═════ Document section
ESG High-Yield Bonds Don’t Hurt Returns … But They Don’t Boost Them Either

Research from CIO Martin Fridson finds no statistically significant difference attributable to ESG factors.

Do investors have to sacrifice return to follow environmental, social, and governance (ESG) principles? That question is at the heart of the ESG debate, and is one that Martin Fridson, CIO of Lehmann, Livian, Fridson Advisors, has attempted to answer through ongoing research of the topic. However, his most recent findings are likely to disappoint investors on both sides of the issue.

Fridson’s analysis, which centers on the high-yield bond market, attempts to identify a residual ESG-related effect in the March returns of three high-yield ESG-based indexes: the ICE US High Yield ESG Tilt Index, the ICE US High Yield Duration-Matched ESG Tilt Index, and the ICE US High Yield Best-in-Class ESG Index.
══════════
═════ Given records
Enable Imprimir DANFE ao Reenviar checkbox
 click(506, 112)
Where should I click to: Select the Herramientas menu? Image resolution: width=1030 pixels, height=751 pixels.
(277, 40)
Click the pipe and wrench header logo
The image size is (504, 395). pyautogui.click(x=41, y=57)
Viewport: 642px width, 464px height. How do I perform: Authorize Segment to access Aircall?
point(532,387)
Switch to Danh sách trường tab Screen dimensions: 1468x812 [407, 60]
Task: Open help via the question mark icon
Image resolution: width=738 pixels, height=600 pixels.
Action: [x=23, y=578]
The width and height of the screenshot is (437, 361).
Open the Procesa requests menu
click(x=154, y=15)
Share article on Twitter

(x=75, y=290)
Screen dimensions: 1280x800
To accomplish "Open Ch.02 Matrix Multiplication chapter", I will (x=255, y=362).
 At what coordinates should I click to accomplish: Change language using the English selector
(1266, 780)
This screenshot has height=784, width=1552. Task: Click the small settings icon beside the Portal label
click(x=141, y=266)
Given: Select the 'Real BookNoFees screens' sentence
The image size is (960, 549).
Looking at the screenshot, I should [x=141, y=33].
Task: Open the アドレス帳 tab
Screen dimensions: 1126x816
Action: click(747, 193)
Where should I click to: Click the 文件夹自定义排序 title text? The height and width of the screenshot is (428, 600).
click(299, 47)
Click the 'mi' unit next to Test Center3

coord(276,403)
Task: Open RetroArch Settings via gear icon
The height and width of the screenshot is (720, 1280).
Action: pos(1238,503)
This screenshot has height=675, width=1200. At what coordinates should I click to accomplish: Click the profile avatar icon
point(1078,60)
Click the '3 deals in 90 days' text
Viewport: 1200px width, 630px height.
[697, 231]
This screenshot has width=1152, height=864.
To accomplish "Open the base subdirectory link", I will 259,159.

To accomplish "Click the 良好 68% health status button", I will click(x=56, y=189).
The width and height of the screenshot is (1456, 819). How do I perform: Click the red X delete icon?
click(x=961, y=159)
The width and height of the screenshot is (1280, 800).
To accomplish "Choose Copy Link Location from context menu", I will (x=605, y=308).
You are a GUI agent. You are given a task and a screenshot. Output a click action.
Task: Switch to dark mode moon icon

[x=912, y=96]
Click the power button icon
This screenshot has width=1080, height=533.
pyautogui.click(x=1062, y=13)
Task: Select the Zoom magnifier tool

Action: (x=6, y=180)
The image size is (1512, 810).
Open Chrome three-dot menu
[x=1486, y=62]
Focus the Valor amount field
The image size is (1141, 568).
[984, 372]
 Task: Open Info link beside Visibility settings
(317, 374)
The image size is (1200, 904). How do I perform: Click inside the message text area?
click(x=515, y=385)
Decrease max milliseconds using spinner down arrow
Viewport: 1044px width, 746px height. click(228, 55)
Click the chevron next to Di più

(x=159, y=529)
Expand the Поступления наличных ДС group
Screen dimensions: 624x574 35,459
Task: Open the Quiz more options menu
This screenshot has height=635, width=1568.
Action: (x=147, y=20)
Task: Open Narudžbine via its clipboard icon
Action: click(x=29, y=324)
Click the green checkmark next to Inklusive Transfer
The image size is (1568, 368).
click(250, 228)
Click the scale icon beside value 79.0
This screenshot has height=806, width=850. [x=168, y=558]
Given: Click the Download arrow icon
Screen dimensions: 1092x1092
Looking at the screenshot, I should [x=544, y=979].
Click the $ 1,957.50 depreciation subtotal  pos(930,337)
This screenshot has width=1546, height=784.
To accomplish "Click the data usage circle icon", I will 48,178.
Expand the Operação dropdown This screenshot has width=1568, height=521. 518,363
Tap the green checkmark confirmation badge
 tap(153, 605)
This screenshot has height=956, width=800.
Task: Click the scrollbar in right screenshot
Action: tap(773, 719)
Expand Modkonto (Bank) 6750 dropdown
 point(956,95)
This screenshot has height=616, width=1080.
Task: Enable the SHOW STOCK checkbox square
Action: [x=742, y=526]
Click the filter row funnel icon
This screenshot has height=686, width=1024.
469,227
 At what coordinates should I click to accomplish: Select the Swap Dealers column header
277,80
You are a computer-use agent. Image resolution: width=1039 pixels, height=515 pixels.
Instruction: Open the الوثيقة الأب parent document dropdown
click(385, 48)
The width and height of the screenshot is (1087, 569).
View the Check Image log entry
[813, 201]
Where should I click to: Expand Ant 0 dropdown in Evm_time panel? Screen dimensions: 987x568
══════════
Aim of the task.
Please copy the article on ESG high-yield bonds from "Research from CIO" up to and including "Best-in-Class ESG Index.", substituting "market participants" for every "investors".

Answer to the problem.
Research from CIO Martin Fridson finds no statistically significant difference attributable to ESG factors.

Do market participants have to sacrifice return to follow environmental, social, and governance (ESG) principles? That question is at the heart of the ESG debate, and is one that Martin Fridson, CIO of Lehmann, Livian, Fridson Advisors, has attempted to answer through ongoing research of the topic. However, his most recent findings are likely to disappoint market participants on both sides of the issue.

Fridson’s analysis, which centers on the high-yield bond market, attempts to identify a residual ESG-related effect in the March returns of three high-yield ESG-based indexes: the ICE US High Yield ESG Tilt Index, the ICE US High Yield Duration-Matched ESG Tilt Index, and the ICE US High Yield Best-in-Class ESG Index.